A palestra foi inspirada no livro Café com Mistura, escrito por Maria Thereza Lacerda, neta do coronel Joaquim Lacerda. A obra mescla história, cultura e receitas, revelando antigos costumes e hábitos lapeanos por meio da culinária.
“A simplicidade é o que define o café com mistura, algo feito nas cozinhas das casas, com cara de vó”, explicou Giana. No entanto, conforme Maria Thereza relata em seu livro, o café era incrementado com a presença de visitas. Surgiam as tolhas de linho, alvas e sem pregas. Eram preparados outros quitutes, como bolos e doces.
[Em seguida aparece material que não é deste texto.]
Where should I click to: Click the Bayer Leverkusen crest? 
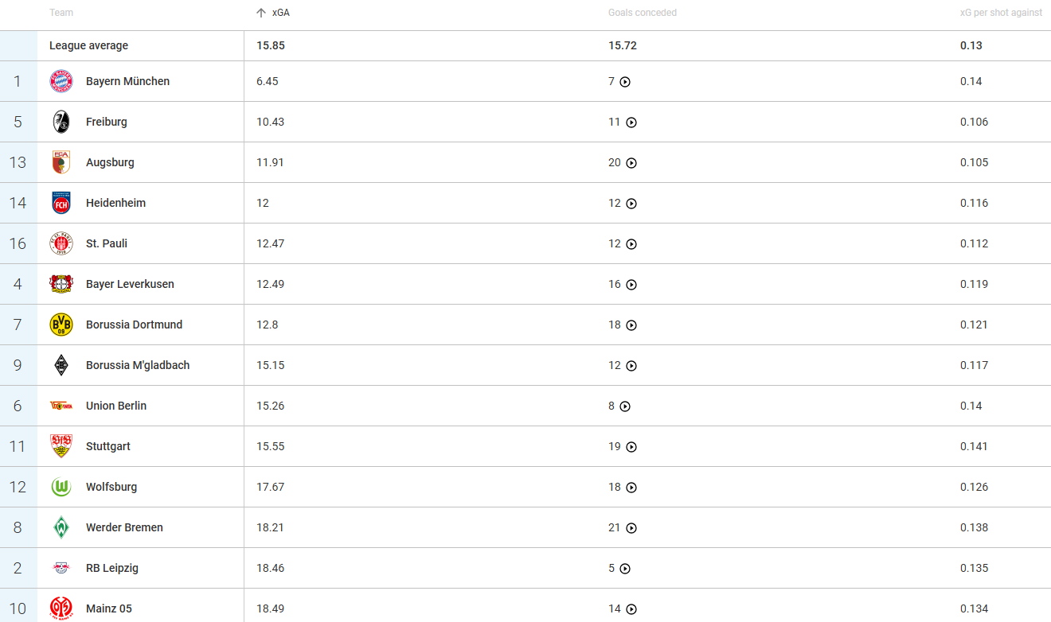tap(61, 284)
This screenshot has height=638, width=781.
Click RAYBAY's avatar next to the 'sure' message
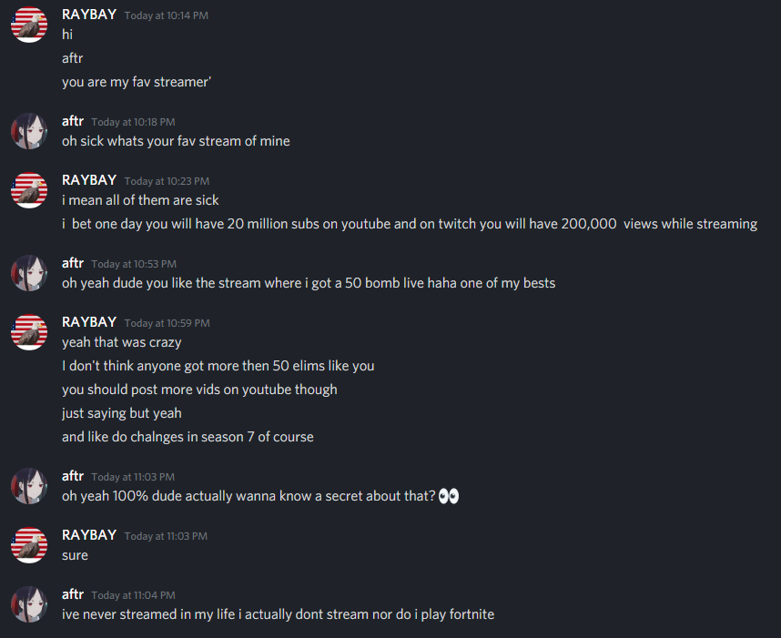pyautogui.click(x=28, y=544)
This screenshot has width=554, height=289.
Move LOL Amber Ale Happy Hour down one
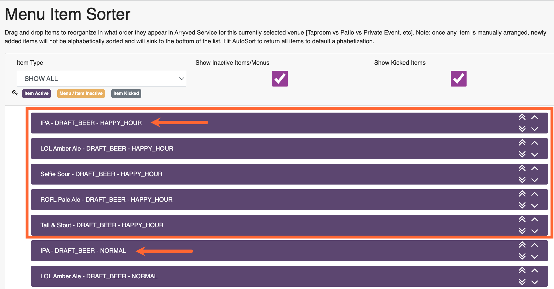click(535, 155)
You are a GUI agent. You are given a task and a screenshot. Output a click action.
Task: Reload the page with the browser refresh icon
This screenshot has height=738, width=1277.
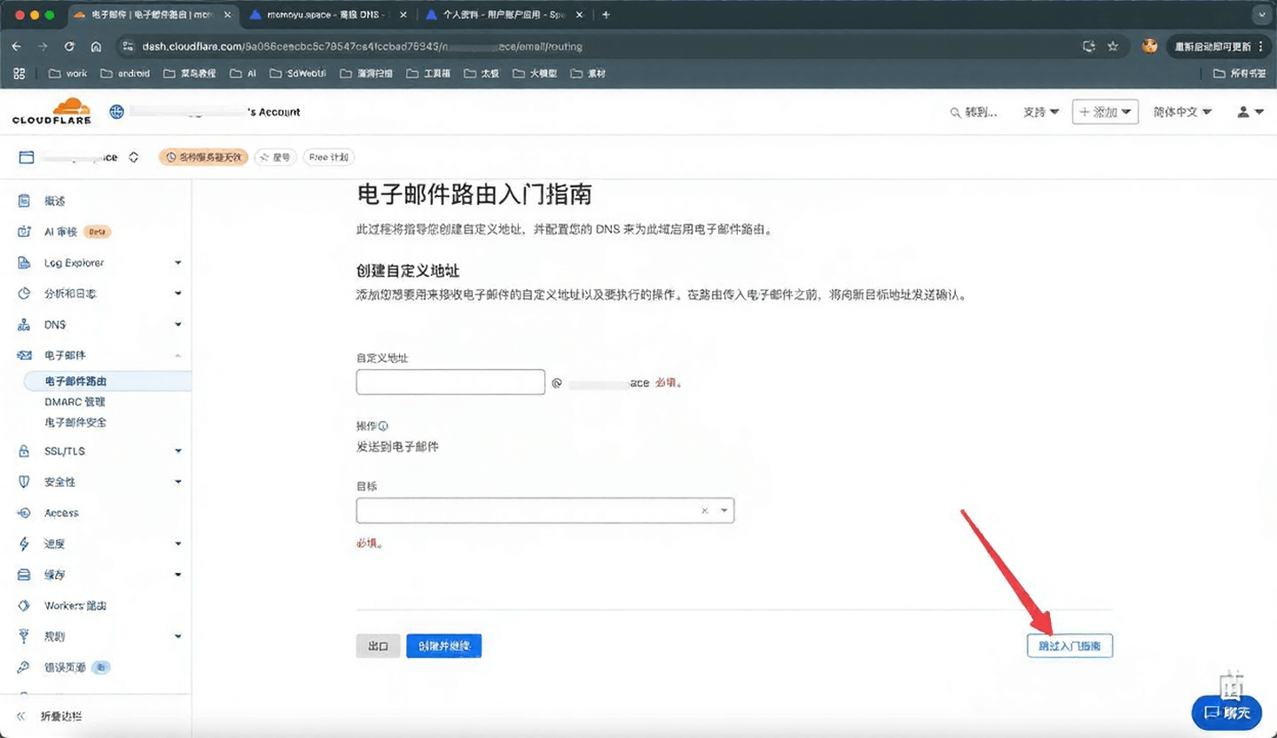tap(69, 46)
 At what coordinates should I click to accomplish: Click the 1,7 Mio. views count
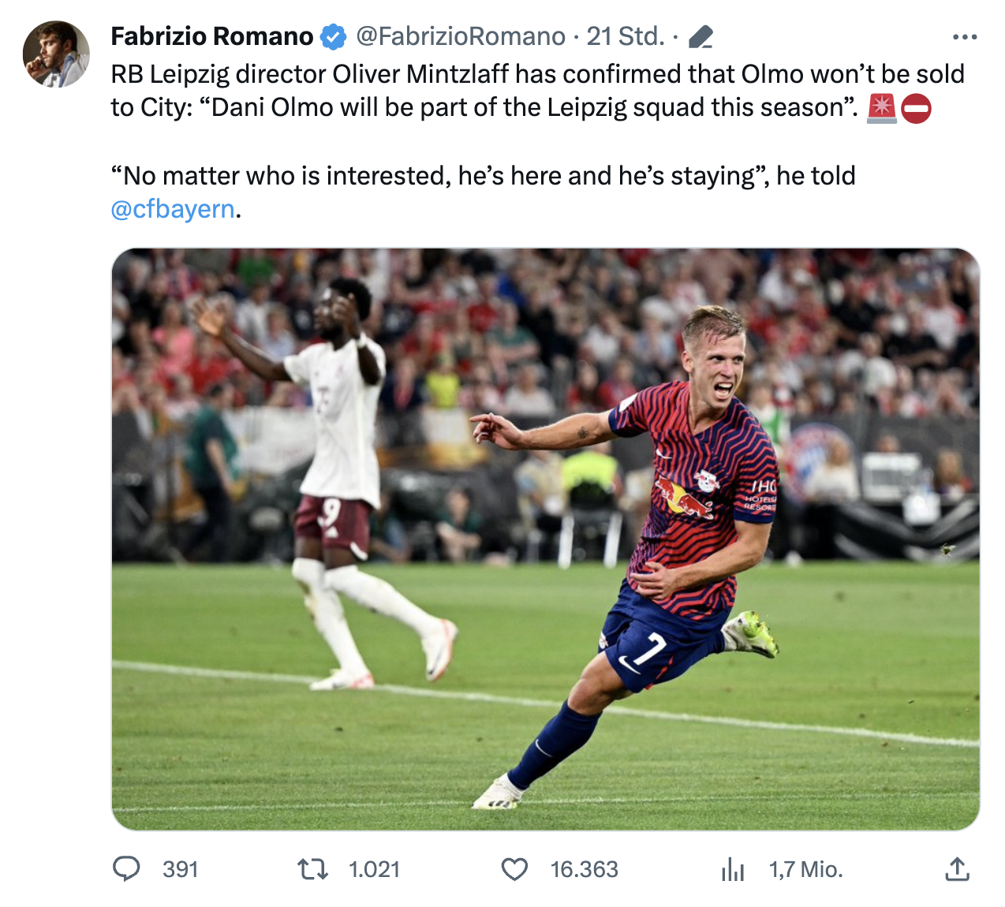click(805, 869)
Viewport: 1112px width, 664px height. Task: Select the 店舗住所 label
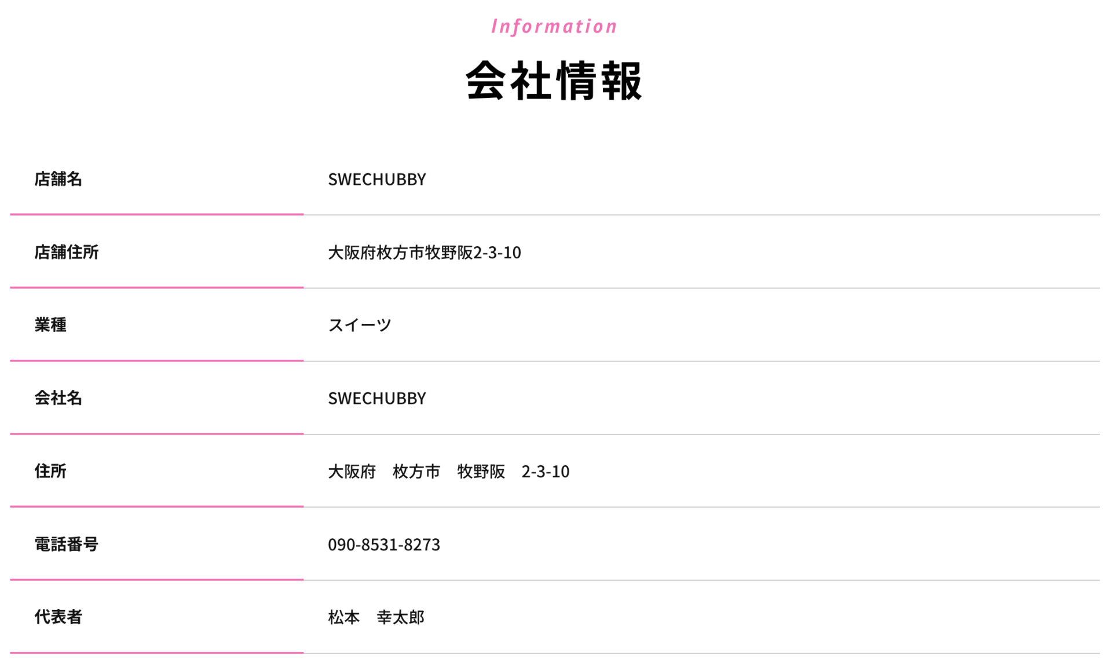point(67,252)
E, nos aniversários, se servia a gasosa para as crianças.
O café com mistura vem no sentindo oposto tanto da gastronomia profissional, com suas medidas exatas e pratos complexos, e também da cozinha doméstica moderna, que busca a praticidade com refeições congeladas e lanches. Por ser uma “prática sem gramática”, as receitas eram repassadas oralmente, de mãe para filha. O aprendizado vinha do “ver fazer”.
A equipe do SENAC resgatou essas receitas tradicionais lapeanas e recriou várias delícias do café com mistura. “A poética das receitas, que traziam medidas imprecisas, como um pires de leite ou um punhado de farinha, trouxe algumas dificuldades para nossa equipe, que hoje utiliza a chamada ficha técnica, com pesos e medidas muito precisos. Mas buscamos encontrar as equivalências e foi uma experiência enriquecedora”, explicou Giana.
Os participantes da palestra puderam tirar algumas dúvidas com Maria Thereza, que estava presente no encontro culinário. “O SENAC fez um trabalho muito bonito, fizeram uma excelente pesquisa gastronômica. O café com mistura era mais do que uma refeição, era uma reunião familiar”, enfatizou a escritora.
E essa tradição persiste até hoje em muitos lares lapeanos e em padarias e confeitarias da cidade, onde é possível encontrar a maioria dessas iguarias.